Exercise
Copy the following listing verbatim, line for line.

Material for the task
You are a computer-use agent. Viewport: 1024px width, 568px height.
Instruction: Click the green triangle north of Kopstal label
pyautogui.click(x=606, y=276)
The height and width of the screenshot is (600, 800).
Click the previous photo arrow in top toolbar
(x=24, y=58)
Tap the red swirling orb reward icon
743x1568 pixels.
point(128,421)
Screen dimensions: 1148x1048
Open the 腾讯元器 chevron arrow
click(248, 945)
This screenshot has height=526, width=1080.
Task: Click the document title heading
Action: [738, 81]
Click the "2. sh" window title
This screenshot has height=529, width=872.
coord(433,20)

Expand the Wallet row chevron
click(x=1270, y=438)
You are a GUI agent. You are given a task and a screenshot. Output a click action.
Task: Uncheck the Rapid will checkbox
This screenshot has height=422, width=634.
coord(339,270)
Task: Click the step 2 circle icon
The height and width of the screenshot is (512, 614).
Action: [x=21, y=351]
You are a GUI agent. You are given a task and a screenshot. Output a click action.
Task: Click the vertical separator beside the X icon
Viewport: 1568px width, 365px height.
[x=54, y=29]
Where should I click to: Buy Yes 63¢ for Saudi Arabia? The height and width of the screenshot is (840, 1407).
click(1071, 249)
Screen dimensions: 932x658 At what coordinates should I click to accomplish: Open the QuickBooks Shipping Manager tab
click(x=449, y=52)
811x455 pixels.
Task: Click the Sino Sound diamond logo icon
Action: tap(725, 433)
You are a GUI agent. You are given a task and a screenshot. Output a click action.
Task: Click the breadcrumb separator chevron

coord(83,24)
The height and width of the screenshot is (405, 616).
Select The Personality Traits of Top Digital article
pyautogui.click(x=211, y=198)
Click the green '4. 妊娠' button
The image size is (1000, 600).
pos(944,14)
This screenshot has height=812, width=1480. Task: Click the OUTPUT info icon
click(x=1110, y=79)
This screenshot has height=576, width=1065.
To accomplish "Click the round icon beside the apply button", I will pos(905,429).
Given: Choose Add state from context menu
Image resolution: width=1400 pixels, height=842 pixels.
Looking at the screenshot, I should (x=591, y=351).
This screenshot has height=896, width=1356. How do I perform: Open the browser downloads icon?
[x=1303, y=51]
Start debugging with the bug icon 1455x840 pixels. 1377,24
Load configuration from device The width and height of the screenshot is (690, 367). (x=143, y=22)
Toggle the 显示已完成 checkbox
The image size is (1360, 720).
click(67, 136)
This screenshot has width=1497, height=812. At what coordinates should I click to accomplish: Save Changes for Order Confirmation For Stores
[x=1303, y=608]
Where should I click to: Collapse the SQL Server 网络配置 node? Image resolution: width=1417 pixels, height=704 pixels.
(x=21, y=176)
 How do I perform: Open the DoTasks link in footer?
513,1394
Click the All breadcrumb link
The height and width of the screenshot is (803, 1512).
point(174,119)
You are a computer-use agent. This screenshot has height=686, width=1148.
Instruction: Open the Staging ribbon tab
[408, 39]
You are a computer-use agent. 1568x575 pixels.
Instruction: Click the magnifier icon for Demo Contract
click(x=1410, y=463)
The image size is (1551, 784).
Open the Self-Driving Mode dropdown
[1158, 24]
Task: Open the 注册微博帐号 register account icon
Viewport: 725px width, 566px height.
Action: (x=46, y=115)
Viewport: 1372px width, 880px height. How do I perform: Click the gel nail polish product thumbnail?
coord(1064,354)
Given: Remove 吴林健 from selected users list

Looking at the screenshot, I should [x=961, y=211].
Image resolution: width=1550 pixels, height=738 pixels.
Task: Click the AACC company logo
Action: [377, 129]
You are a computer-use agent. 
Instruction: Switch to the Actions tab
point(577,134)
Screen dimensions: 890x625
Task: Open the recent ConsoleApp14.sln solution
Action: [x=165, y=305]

Written answer
You are a computer-use agent. Viewport: 1024px width, 568px height.
Instruction: Click the green triangle north of Kopstal label
pyautogui.click(x=606, y=276)
The height and width of the screenshot is (600, 800).
Click the previous photo arrow in top toolbar
(x=24, y=58)
Tap the red swirling orb reward icon
743x1568 pixels.
point(128,421)
Screen dimensions: 1148x1048
Open the 腾讯元器 chevron arrow
click(248, 945)
This screenshot has height=526, width=1080.
Task: Click the document title heading
Action: [738, 81]
Click the "2. sh" window title
This screenshot has height=529, width=872.
coord(433,20)

Expand the Wallet row chevron
click(x=1270, y=438)
You are a GUI agent. You are given a task and a screenshot. Output a click action.
Task: Uncheck the Rapid will checkbox
This screenshot has height=422, width=634.
coord(339,270)
Task: Click the step 2 circle icon
The height and width of the screenshot is (512, 614).
Action: [x=21, y=351]
You are a GUI agent. You are given a task and a screenshot. Output a click action.
Task: Click the vertical separator beside the X icon
Viewport: 1568px width, 365px height.
[x=54, y=29]
Where should I click to: Buy Yes 63¢ for Saudi Arabia? The height and width of the screenshot is (840, 1407).
click(1071, 249)
Screen dimensions: 932x658 At what coordinates should I click to accomplish: Open the QuickBooks Shipping Manager tab
click(x=449, y=52)
811x455 pixels.
Task: Click the Sino Sound diamond logo icon
Action: tap(725, 433)
You are a GUI agent. You are given a task and a screenshot. Output a click action.
Task: Click the breadcrumb separator chevron

coord(83,24)
The height and width of the screenshot is (405, 616).
Select The Personality Traits of Top Digital article
pyautogui.click(x=211, y=198)
Click the green '4. 妊娠' button
The image size is (1000, 600).
pos(944,14)
This screenshot has height=812, width=1480. Task: Click the OUTPUT info icon
click(x=1110, y=79)
This screenshot has height=576, width=1065.
To accomplish "Click the round icon beside the apply button", I will pos(905,429).
Given: Choose Add state from context menu
Image resolution: width=1400 pixels, height=842 pixels.
Looking at the screenshot, I should (x=591, y=351).
This screenshot has height=896, width=1356. How do I perform: Open the browser downloads icon?
[x=1303, y=51]
Start debugging with the bug icon 1455x840 pixels. 1377,24
Load configuration from device The width and height of the screenshot is (690, 367). (x=143, y=22)
Toggle the 显示已完成 checkbox
The image size is (1360, 720).
click(67, 136)
This screenshot has width=1497, height=812. At what coordinates should I click to accomplish: Save Changes for Order Confirmation For Stores
[x=1303, y=608]
Where should I click to: Collapse the SQL Server 网络配置 node? Image resolution: width=1417 pixels, height=704 pixels.
(x=21, y=176)
 How do I perform: Open the DoTasks link in footer?
513,1394
Click the All breadcrumb link
The height and width of the screenshot is (803, 1512).
point(174,119)
You are a computer-use agent. This screenshot has height=686, width=1148.
Instruction: Open the Staging ribbon tab
[408, 39]
You are a computer-use agent. 1568x575 pixels.
Instruction: Click the magnifier icon for Demo Contract
click(x=1410, y=463)
The image size is (1551, 784).
Open the Self-Driving Mode dropdown
[1158, 24]
Task: Open the 注册微博帐号 register account icon
Viewport: 725px width, 566px height.
Action: (x=46, y=115)
Viewport: 1372px width, 880px height. How do I perform: Click the gel nail polish product thumbnail?
coord(1064,354)
Given: Remove 吴林健 from selected users list

Looking at the screenshot, I should [x=961, y=211].
Image resolution: width=1550 pixels, height=738 pixels.
Task: Click the AACC company logo
Action: [377, 129]
You are a computer-use agent. 
Instruction: Switch to the Actions tab
point(577,134)
Screen dimensions: 890x625
Task: Open the recent ConsoleApp14.sln solution
Action: [x=165, y=305]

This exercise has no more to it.